Es muß schon sehr arg sein, wenn sogar Italiens Transportminister Claudio Burlando vor dem Parlament erklärt, daß sich die staatliche Eisenbahn in einem chaotischen Zustand befindet. Und das ist es auch: Wie es scheint, haben der Bahnvorstand Giancarlo Cimoli und der Bahnpräsident Giorgio Crisci fast die Kontrolle über die Ferrovie dello Stato verloren. Für das vergangene Jahr droht ein Verlust von umgerechnet fünf bis sechs Milliarden Mark, fast soviel wie die gesamten Einnahmen der Bahn. Zum finanziellen Desaster passen Meldungen über Korruption aller Art. Eine Staatsanwaltschaft ermittelt gegen Vorstand und Präsident wegen Schmiergeldern, eine andere wegen des Verdachts, daß die Bahn umgerechnet drei Milliarden Mark Ansprüche auf Rückzahlung von Mehrwertsteuern in ihrer Bilanz aktiviert hat, die in Wirklichkeit gar nicht bestanden hätten, und diese dann mit fälligen Sozialabgaben verrechnete.

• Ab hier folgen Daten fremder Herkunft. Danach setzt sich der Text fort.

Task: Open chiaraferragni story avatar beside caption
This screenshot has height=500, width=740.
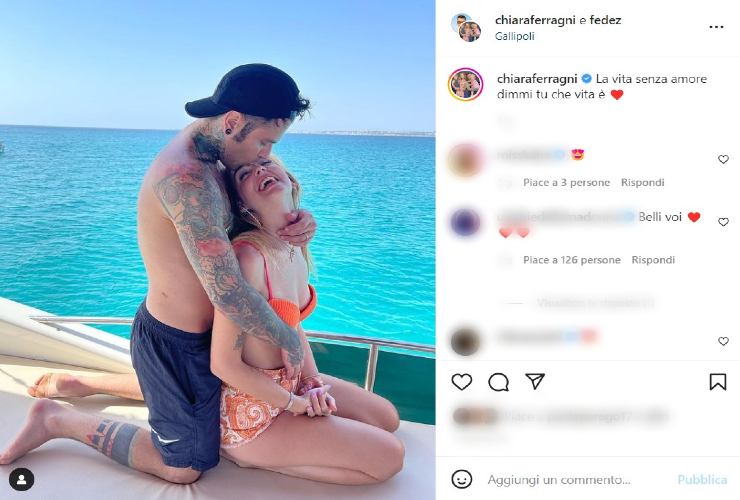Action: [465, 85]
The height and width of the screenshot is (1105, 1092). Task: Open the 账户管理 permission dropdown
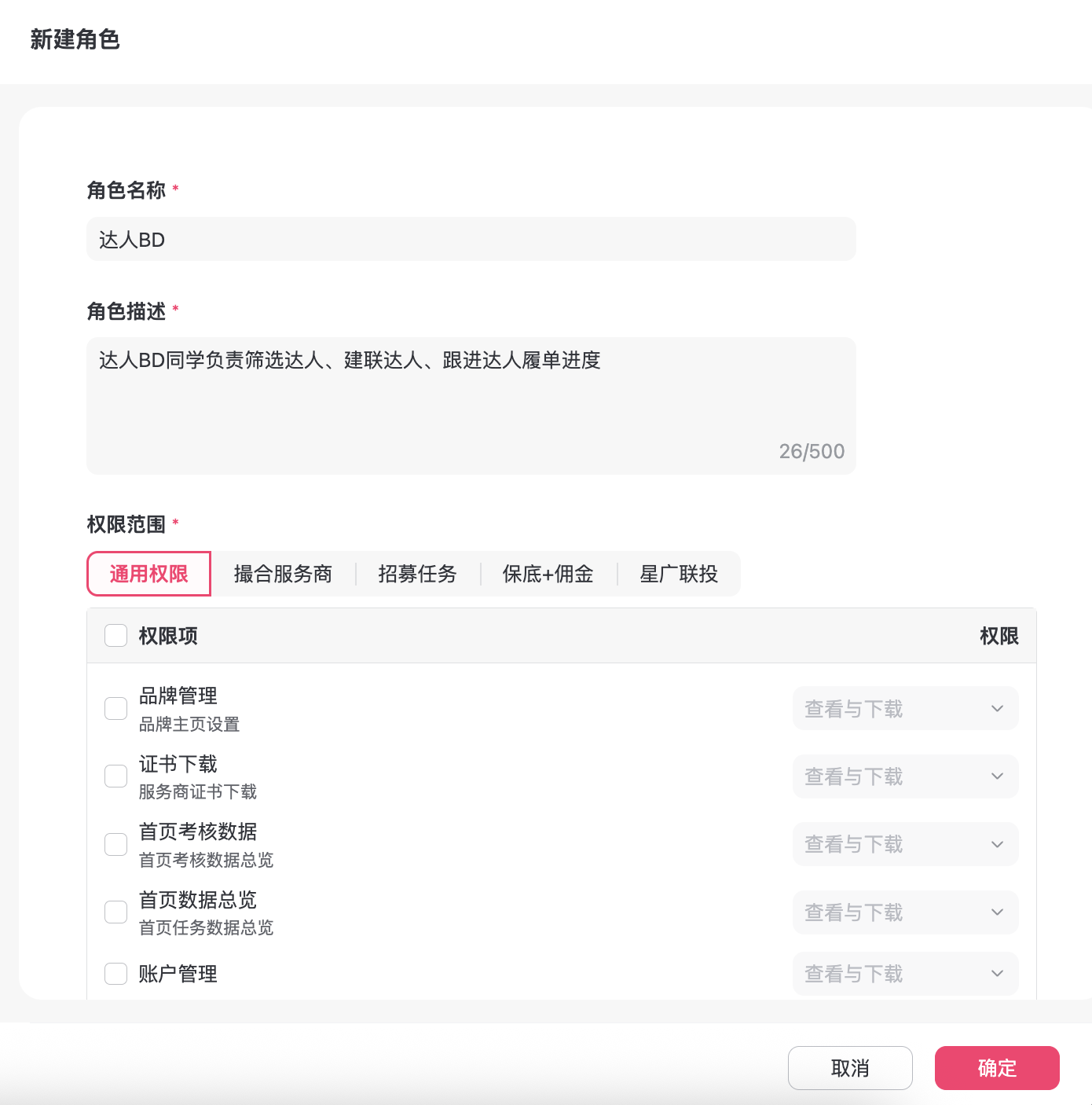coord(905,974)
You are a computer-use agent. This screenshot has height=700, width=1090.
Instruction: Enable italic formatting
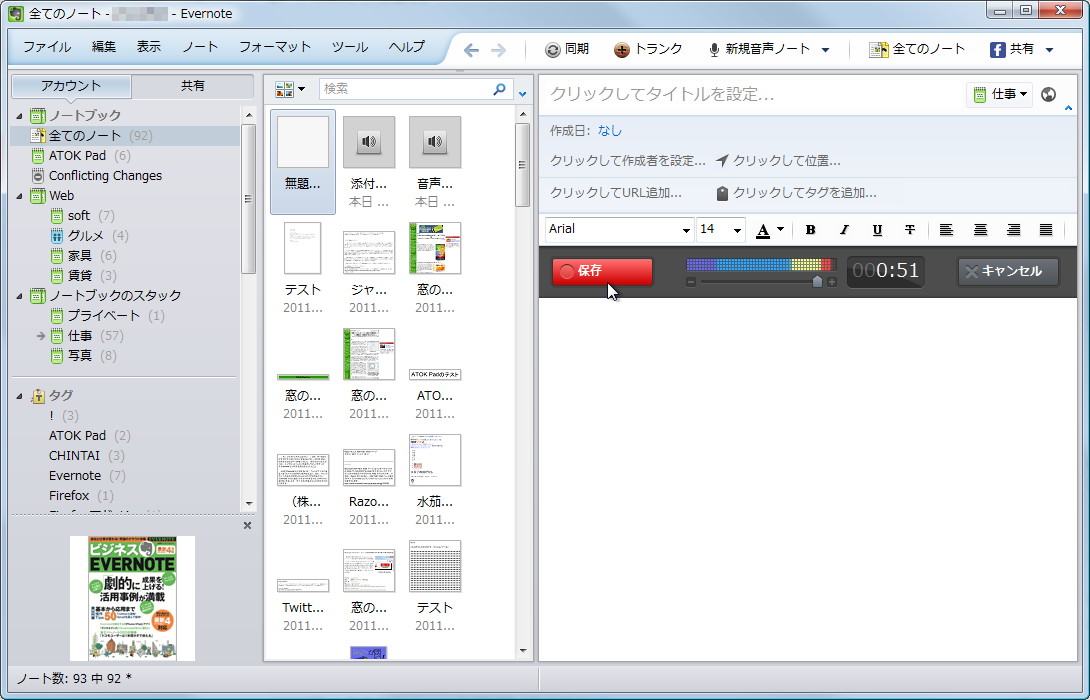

Andere Ermittlungen sind eingeleitet, weil die Bahnleitung sich angeblich goldene Beratungshonorare zustecken ließ. Mangels Instandhaltung und Modernisierung - die Mittel dafür fehlen - entgleisen fast wöchentlich irgendwo Züge. Und zu allem Überfluß sollen auch noch 12 000 Eisenbahner zur Kostenersparnis ausscheiden. Seit Monaten einigen sich Verwaltung und Gewerkschaften nicht, denn schon jetzt gefährden personelle Engpässe die Sicherheit des Bahnbetriebs.